** BEGIN Supplied records **
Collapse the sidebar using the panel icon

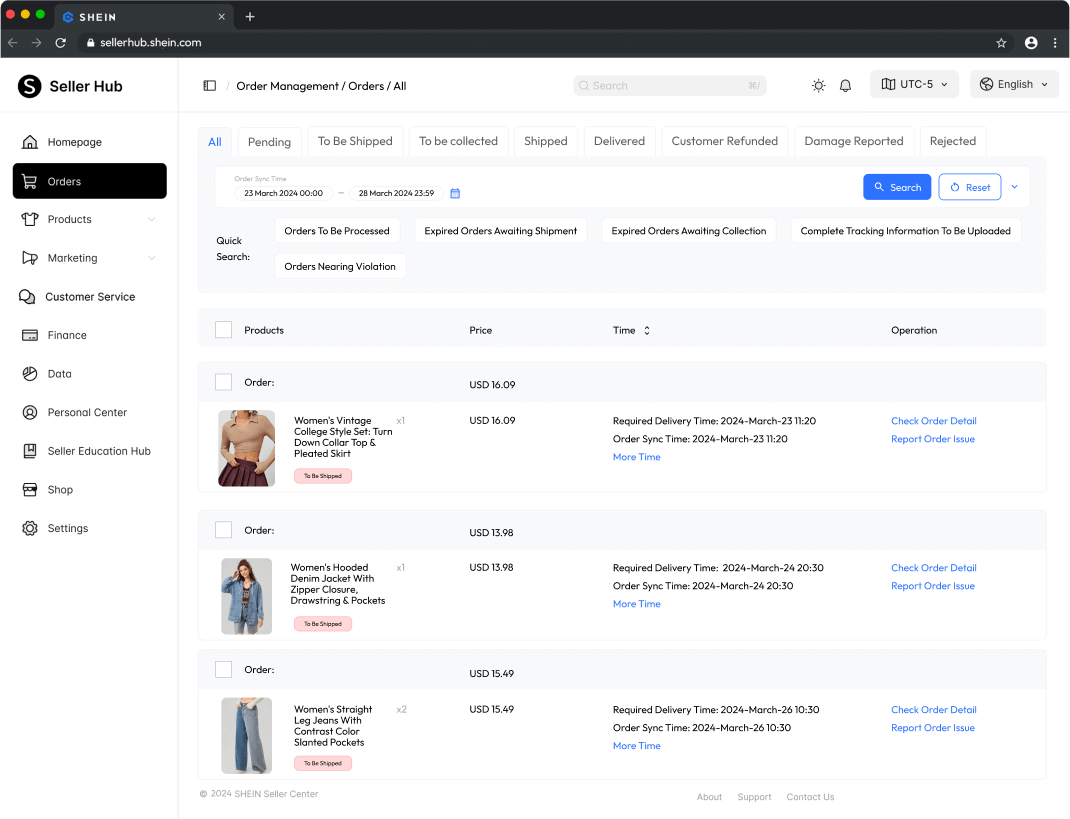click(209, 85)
** END Supplied records **
** BEGIN Supplied records **
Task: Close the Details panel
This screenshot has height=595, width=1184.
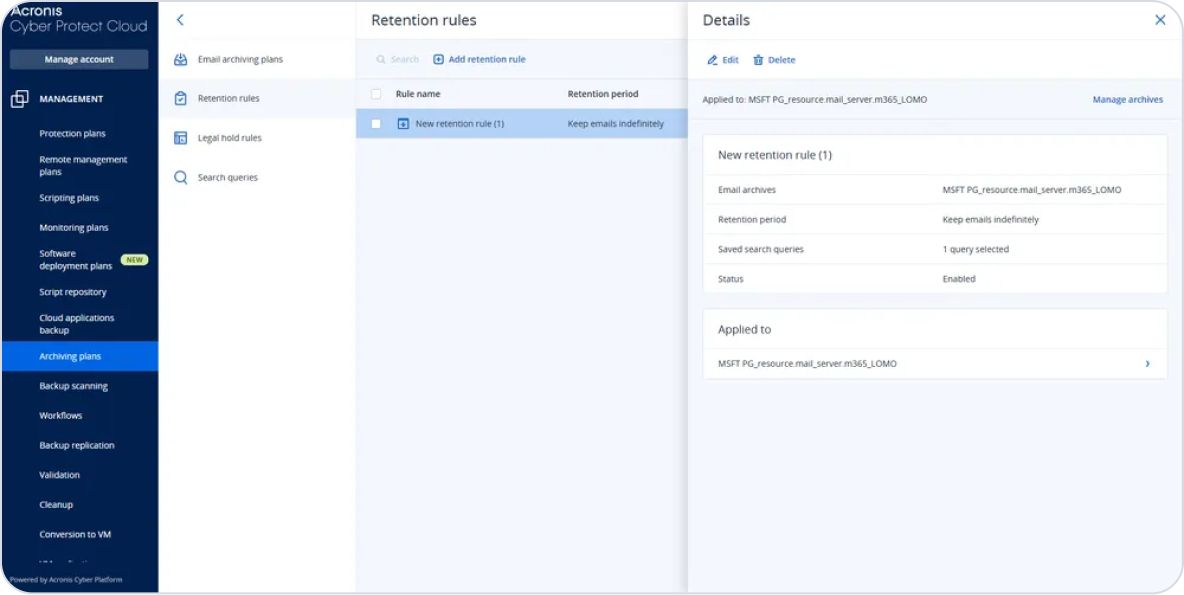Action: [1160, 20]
** END Supplied records **
Task goal – How many lines in the data above contain the word "panel"? Count them and reply with the number alone.

Problem solution – 2